Interventi come l’acquisto di titoli del debito pubblico, anche di non buona qualità, emessi da stati in crisi di sostenibilità, segnano, come abbiamo visto, il passaggio dalla “dominanza monetaria” alla “dominanza fiscale”, in cui la politica monetaria è in qualche modo subordinata all’obbiettivo di aiutare il governo a finanziare, in un contesto di recessione, la sua spesa pubblica. Tuttavia, più in generale, con l’allargamento dell’ampiezza di cicli economici e con fasi recessive e deflattive, è indispensabile coordinare politica monetaria e fiscale, mediando tra le due dominanze. E’ la “nuova normalità”.

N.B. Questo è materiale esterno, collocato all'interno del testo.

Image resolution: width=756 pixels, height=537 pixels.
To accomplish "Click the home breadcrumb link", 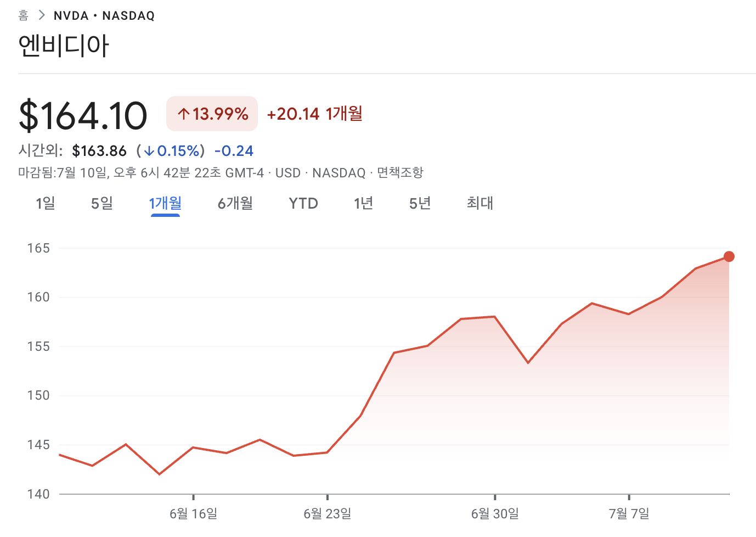I will (23, 15).
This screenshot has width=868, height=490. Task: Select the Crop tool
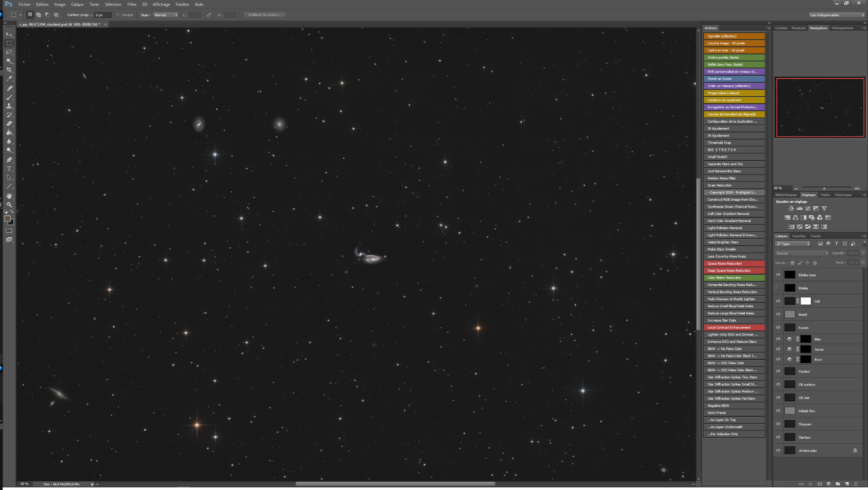click(9, 70)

Più recentemente la BCE si è detta pronta ad orientare l’attività (e del sistema bancario) e allargare la loro strumentazione, per venire incontro alla tematica dei cambiamenti climatici (es. privilegiare come collateral titoli di società “verdi”). Peraltro questa è forse la crisi sistemica per eccellenza, che influisce anche sulla stabilità finanziaria.
Sembra quindi di poter concludere che la BCE, per contrastare le crisi sistemiche, purtroppo ricorrenti, sarà sempre di più chiamata a riconsiderare la sua funzione per perseguire, più o meno esplicitamente, obbiettivi più ampi ed estesi che unifichino il controllo monetario, la riduzione delle oscillazioni del prodotto nazionale, la tenuta della stabilità finanziaria e la sostenibilità ambientale. Questo risultato potrebbe essere conseguito senza modificare lo statuto della BCE, che susciterebbe contrasti di natura politica molto rilevanti, ma semplicemente adattando nella prassi strumenti e operazioni ammissibili.
[1] Inizialmente la proposta è maturata all’interno dell’European Fiscal Board (esposta nel Rapporto del 2018), poi è stata ampiamente discussa e precisata a livello accademico, nelle principali riviste scientifiche.
[2] Si tratta di Charles-Henri Weymuller, dell’università di Harvard, Francesco Giavazzi, dell’università Bocconi, Veronica Guerrieri dell’università di Chicago e Guido Lorenzoni dell’università Northwestern.